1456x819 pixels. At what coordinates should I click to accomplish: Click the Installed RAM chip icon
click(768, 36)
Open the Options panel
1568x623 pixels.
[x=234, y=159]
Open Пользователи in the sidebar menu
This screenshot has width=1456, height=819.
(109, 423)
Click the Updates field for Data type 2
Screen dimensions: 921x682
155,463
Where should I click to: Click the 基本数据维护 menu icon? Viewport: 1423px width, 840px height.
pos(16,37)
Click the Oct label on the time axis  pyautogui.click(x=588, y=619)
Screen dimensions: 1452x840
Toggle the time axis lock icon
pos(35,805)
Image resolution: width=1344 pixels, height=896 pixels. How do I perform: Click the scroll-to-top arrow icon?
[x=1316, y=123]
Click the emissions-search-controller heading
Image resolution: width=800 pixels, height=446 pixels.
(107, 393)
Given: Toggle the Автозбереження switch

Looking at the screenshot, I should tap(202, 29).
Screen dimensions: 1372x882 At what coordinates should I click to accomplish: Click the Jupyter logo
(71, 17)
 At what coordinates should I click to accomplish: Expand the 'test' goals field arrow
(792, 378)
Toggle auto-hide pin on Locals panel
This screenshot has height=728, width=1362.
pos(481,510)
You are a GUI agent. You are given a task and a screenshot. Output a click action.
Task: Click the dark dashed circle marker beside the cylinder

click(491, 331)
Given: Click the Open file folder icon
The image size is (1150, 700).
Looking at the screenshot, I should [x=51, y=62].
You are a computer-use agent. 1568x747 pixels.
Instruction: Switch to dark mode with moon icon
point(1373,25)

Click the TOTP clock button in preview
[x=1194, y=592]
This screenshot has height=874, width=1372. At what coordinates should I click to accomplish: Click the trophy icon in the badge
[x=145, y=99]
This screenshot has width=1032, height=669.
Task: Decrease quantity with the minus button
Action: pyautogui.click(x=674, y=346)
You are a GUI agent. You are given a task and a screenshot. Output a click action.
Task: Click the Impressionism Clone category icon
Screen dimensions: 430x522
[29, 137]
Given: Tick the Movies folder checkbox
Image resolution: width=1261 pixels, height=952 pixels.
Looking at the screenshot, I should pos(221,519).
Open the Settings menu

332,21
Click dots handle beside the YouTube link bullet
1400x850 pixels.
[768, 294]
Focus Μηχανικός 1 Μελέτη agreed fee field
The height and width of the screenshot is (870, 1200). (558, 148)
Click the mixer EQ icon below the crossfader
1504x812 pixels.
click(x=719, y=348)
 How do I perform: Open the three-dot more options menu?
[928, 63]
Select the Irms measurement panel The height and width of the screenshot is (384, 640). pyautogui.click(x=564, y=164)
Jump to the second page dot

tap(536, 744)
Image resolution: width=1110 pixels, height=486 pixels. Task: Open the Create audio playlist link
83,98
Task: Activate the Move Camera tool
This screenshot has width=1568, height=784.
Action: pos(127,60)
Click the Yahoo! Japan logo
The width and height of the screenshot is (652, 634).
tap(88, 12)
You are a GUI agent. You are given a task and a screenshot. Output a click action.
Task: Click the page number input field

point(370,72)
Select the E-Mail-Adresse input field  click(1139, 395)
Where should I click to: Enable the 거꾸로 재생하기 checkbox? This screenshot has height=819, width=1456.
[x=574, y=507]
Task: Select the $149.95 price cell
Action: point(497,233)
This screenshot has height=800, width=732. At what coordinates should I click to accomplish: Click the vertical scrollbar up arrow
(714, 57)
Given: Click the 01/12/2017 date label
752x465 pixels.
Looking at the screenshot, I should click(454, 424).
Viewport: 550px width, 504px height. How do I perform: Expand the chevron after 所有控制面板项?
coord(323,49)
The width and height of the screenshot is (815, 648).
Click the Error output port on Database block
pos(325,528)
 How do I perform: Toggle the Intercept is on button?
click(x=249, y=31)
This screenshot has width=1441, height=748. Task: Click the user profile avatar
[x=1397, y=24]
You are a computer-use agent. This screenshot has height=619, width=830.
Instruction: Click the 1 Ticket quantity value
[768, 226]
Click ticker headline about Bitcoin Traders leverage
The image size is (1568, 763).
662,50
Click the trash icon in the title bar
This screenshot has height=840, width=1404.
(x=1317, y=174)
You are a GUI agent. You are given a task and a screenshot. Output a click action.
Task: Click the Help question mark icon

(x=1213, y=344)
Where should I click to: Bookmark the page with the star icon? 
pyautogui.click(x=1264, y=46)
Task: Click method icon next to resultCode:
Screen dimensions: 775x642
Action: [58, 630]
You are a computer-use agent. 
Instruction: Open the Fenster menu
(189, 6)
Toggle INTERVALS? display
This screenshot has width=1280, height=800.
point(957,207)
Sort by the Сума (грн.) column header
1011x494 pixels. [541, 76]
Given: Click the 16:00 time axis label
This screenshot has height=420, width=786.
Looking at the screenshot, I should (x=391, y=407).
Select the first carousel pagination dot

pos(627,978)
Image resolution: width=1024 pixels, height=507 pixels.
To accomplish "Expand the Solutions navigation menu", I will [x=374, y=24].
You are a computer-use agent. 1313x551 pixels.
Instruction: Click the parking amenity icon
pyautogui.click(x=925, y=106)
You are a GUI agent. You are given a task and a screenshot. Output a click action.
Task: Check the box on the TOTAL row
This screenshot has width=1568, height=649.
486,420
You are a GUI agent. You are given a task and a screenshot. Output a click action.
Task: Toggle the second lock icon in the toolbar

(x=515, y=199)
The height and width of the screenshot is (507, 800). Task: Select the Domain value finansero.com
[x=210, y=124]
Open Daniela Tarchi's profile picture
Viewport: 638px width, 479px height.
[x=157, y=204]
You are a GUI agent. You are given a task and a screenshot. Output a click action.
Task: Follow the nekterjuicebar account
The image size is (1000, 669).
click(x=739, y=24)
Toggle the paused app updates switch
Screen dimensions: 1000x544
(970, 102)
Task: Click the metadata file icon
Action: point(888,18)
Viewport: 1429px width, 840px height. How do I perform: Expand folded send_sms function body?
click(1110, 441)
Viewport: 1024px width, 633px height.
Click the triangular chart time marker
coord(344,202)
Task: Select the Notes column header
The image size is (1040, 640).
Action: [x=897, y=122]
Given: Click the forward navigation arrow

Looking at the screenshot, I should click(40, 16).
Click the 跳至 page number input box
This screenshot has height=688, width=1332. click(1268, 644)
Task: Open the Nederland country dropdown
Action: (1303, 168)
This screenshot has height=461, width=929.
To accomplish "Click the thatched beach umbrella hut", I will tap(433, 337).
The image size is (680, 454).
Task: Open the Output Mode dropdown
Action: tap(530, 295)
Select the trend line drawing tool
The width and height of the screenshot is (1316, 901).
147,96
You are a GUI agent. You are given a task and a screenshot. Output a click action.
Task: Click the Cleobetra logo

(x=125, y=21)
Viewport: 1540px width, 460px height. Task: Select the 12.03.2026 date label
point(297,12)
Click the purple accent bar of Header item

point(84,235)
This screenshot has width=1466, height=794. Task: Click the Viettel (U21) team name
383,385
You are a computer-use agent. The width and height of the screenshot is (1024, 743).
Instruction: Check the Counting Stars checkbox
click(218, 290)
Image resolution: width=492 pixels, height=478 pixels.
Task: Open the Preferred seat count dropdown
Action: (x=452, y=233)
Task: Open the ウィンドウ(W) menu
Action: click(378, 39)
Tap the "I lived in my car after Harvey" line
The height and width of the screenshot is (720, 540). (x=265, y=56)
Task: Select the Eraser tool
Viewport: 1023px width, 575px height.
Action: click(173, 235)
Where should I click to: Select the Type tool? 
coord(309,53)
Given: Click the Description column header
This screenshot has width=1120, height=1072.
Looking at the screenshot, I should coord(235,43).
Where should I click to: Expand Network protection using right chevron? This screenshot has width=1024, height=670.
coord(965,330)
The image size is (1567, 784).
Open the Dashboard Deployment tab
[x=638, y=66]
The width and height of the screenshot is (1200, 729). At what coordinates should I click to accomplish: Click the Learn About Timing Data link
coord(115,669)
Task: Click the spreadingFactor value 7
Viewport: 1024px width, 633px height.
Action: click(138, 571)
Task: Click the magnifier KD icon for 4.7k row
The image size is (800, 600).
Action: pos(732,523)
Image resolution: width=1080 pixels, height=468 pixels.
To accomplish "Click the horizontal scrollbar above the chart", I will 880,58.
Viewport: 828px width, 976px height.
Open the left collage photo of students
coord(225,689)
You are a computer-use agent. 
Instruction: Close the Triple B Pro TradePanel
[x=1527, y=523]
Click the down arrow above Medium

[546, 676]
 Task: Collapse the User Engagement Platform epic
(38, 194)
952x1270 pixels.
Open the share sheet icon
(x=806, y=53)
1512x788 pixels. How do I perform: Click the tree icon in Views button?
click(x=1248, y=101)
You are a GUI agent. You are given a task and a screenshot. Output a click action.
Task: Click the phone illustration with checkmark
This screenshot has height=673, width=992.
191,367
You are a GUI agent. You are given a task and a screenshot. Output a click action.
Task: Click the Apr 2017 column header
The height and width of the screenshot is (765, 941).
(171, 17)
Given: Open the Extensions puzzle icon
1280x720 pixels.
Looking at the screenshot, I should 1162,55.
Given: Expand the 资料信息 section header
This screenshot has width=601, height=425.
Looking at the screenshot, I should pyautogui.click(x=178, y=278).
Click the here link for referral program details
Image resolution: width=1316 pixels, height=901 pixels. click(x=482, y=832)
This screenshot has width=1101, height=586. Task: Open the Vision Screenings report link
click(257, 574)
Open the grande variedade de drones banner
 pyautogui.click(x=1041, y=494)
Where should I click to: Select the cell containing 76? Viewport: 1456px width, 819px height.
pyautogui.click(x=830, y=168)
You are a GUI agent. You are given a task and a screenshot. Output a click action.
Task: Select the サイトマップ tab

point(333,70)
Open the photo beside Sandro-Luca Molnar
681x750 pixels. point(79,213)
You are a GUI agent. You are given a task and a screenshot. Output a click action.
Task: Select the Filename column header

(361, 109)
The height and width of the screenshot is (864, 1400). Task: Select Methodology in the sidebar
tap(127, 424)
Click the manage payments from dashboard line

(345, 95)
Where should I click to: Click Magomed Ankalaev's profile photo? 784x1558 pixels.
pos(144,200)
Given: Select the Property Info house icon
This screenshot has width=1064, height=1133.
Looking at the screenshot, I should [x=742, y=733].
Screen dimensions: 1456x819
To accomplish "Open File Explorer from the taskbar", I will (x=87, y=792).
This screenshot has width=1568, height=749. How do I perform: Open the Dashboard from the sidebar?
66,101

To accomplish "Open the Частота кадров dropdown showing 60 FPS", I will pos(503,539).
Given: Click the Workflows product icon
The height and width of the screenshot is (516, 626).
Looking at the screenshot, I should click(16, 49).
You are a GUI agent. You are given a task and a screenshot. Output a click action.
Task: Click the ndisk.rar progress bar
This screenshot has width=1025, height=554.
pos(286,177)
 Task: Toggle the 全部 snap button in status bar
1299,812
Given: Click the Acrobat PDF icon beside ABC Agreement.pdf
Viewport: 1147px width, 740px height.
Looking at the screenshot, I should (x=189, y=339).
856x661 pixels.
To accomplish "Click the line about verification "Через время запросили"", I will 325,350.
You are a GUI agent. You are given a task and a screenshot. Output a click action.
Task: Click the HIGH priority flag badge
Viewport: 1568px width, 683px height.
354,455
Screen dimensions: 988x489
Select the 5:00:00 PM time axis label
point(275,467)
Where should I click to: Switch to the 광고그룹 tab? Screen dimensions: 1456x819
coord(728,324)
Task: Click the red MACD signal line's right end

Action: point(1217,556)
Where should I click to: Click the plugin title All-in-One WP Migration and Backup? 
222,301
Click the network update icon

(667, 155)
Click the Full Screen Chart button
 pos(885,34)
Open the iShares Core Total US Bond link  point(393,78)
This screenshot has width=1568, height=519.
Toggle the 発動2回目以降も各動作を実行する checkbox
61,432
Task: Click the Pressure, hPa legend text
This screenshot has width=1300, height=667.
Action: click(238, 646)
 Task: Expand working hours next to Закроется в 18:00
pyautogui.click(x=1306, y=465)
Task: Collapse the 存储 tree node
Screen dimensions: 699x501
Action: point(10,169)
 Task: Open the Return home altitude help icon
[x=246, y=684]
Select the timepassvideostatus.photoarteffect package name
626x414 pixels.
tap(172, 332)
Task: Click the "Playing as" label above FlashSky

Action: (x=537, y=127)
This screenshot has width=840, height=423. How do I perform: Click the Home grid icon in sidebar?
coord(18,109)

* Work required: Copy out the entries starting with the line with "Task: Click the Pressure, hPa legend text" and going on through the line with "Action: (x=537, y=127)", changing "help icon" to "info icon" and leaving everything else the same.

* Written reply:
Task: Click the Pressure, hPa legend text
This screenshot has width=1300, height=667.
Action: click(238, 646)
 Task: Expand working hours next to Закроется в 18:00
pyautogui.click(x=1306, y=465)
Task: Collapse the 存储 tree node
Screen dimensions: 699x501
Action: point(10,169)
 Task: Open the Return home altitude info icon
[x=246, y=684]
Select the timepassvideostatus.photoarteffect package name
626x414 pixels.
tap(172, 332)
Task: Click the "Playing as" label above FlashSky

Action: (x=537, y=127)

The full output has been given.